As for how I covered up the cuts, what I did was a bit stupid. Okay, a lot stupid. At first, I was able to simply wrap a scarf or something around the area to mask what I had done. However, that becomes difficult if the wound is on your foot, or in an awkward spot. So, I would take liquid bandage, put it over the cut, and then put makeup over it. When that wasn’t an option, I would put “glitter henna” (basically glue and glitter, there was nothing to do with henna in the box) on the area. When I was bored with that, I used face paint.

I never sterilized my brushes, however, I did work to keep the cuts clean before I covered them up. But I wasn’t perfect by any means. There were times when I was in a rush and I just put the glue and glitter straight on the cut. Once, I mixed up a vial of liquid bandage and wart remover.

Looking back, I’m utterly amazed that I didn’t get an infection. Simply stunned.

The one thing that did scare me during my self-harm episodes is how frenzied I was. In one such frenzy, I came very close to cutting too deep, deep enough to need stitches. The sad thing about that is that doing that didn’t wake me up. I would go on to be hospitalized twice for depression and my related self-harm.

Resisting the urge to cut and learning better coping mechanisms have been the main things that have helped me.

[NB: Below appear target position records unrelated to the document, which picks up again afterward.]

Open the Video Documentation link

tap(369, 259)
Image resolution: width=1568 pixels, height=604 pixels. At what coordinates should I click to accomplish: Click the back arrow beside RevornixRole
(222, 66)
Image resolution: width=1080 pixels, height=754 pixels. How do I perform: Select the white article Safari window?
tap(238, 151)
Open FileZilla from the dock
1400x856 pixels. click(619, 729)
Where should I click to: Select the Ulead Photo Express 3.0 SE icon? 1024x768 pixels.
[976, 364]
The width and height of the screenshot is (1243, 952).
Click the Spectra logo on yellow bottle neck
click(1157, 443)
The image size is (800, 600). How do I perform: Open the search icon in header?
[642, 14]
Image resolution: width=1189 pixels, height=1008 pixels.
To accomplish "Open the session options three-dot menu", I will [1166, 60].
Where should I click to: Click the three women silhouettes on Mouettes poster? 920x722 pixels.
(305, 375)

At first, the urge to cut was always very strong, but now, that urge has weakened. There are times when I’m very upset, very angry, or very frustrated and the urge becomes very strong, but I’m able to resist those urges now.

Today, it’s been 9 months and 13 days since I have self-harmed. It amazes me that I got this far. It wasn’t easy. The frustration and anger were still there, but I learned to deal with those feelings in a more constructive way. I learned that what happened to me was not my fault, could never be my fault. I’m still angry. Maybe I’ll always be angry to some level.

"Your happiness doesn’t counteract the fact that you have depression. You can be happy for a moment or seem happy for a time, but if you’re depressed, it’s bigger than that moment or that day or the 9-5 job where you put on a smile because you’re paid to do so."

I still have the scars from what I did. I’m pretty self-conscious of them. Most of the times, I wear leggings and a long shirt underneath whichever dress I’m wearing, partially because of the scars. Despite that, if someone asks about them, I usually tell the truth. Sometimes this isn’t really a productive thing to do, for example when people ask “What do you have to depressed about?” or “What could depress you?” Well, I have plenty of things to be depressed about, but that’s not really how depression works. Your happiness doesn’t counteract the fact that you have depression. You can be happy for a moment or seem happy for a time, but if you’re depressed, it’s bigger than that moment or that day or the 9-5 job where you put on a smile because you’re paid to do so.

I’ve been thinking about getting the really bad ones on my left arm covered up with a tattoo. I’m very pale, so any scars I have, be they from chicken pox or otherwise, stand out. Most of the scars on my body are white, but the one on my left arm, left over from when I cut too deep, is raised and light pink. I can’t decide on what to cover it up with. I just know I want something beautiful.